- _Exercise instructions_
The entries below contain a line with "Tweets by Ruokamysteerit (801, 637)" and a line with "プライバシーポリシー (957, 2394)". Retype exactly everything from the first down to the second, both included, and nothing else.

** Opening Data block **

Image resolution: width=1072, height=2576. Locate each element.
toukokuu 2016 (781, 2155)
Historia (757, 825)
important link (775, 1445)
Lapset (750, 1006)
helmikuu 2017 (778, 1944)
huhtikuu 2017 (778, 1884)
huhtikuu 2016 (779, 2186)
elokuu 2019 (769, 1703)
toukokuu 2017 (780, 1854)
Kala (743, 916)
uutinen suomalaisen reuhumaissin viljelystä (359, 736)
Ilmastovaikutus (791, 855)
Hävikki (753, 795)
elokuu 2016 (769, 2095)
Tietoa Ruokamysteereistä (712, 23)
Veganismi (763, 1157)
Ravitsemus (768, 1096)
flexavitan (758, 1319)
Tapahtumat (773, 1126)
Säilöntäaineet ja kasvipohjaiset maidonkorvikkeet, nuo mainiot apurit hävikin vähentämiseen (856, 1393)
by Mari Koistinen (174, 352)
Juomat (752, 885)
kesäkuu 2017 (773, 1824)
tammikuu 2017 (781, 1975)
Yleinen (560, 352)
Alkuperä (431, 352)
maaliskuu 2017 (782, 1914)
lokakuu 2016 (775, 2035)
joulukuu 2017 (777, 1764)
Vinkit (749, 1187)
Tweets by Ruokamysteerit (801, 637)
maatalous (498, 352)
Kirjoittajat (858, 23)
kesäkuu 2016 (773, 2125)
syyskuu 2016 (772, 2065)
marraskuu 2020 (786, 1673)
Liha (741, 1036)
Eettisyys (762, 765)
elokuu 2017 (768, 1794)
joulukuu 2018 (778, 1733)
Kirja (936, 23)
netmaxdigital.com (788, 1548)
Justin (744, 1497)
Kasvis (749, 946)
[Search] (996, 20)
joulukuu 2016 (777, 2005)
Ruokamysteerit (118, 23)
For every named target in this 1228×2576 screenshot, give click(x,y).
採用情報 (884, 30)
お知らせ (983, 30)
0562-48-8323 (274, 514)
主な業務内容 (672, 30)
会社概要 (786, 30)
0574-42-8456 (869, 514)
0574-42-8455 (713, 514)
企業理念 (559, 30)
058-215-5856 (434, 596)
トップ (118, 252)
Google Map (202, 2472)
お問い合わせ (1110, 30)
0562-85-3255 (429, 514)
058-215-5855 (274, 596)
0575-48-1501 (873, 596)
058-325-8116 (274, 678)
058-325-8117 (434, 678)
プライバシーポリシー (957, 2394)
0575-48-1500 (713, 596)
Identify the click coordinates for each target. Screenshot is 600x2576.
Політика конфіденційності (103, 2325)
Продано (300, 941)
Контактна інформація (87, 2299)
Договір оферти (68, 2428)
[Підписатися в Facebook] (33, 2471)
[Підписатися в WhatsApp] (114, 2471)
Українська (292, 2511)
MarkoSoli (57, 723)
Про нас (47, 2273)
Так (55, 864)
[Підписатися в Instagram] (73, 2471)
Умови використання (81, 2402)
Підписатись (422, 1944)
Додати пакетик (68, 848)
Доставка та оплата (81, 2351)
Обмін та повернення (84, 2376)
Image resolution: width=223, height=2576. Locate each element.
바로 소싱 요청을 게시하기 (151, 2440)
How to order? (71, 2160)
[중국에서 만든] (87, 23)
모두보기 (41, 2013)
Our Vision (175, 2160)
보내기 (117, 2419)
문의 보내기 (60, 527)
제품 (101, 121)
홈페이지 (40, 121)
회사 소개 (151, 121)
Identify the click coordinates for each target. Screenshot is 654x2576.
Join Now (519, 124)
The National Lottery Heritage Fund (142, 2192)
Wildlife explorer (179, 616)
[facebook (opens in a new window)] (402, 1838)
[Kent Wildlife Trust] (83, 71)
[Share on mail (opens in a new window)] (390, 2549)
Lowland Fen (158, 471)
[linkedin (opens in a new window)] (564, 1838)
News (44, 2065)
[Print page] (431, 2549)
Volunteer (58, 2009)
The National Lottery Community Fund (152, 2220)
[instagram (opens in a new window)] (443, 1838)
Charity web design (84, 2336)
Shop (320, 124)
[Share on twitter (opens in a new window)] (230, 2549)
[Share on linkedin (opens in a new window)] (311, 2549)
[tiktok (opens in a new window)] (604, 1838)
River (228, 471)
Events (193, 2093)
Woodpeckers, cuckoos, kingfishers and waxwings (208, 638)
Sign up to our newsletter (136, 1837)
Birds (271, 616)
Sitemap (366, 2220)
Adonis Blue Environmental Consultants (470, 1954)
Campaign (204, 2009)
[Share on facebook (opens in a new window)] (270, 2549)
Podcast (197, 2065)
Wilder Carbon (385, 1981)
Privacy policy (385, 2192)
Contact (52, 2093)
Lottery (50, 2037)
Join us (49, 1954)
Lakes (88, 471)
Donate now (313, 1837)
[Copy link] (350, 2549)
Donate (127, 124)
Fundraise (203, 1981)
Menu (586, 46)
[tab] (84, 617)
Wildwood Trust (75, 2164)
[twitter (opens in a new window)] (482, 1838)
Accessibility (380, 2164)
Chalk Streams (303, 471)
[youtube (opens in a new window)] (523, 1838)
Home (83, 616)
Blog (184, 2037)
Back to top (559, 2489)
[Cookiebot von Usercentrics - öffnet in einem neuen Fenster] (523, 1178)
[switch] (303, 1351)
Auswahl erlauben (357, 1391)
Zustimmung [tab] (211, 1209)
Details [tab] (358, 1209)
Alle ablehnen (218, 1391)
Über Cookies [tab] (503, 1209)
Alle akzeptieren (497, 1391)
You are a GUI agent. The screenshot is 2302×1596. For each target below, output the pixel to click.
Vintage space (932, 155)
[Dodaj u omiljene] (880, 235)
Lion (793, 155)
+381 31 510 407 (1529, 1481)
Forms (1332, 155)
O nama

** Closing Data block **

- _Written reply_
Tweets by Ruokamysteerit (801, 637)
maatalous (498, 352)
Kirjoittajat (858, 23)
kesäkuu 2016 (773, 2125)
syyskuu 2016 (772, 2065)
marraskuu 2020 (786, 1673)
Liha (741, 1036)
Eettisyys (762, 765)
elokuu 2017 (768, 1794)
joulukuu 2018 (778, 1733)
Kirja (936, 23)
netmaxdigital.com (788, 1548)
Justin (744, 1497)
Kasvis (749, 946)
[Search] (996, 20)
joulukuu 2016 (777, 2005)
Ruokamysteerit (118, 23)
For every named target in this 1228×2576 screenshot, give click(x,y).
採用情報 (884, 30)
お知らせ (983, 30)
0562-48-8323 (274, 514)
主な業務内容 (672, 30)
会社概要 (786, 30)
0574-42-8456 (869, 514)
0574-42-8455 (713, 514)
企業理念 (559, 30)
058-215-5856 (434, 596)
トップ (118, 252)
Google Map (202, 2472)
お問い合わせ (1110, 30)
0562-85-3255 (429, 514)
058-215-5855 (274, 596)
0575-48-1501 (873, 596)
058-325-8116 (274, 678)
058-325-8117 (434, 678)
プライバシーポリシー (957, 2394)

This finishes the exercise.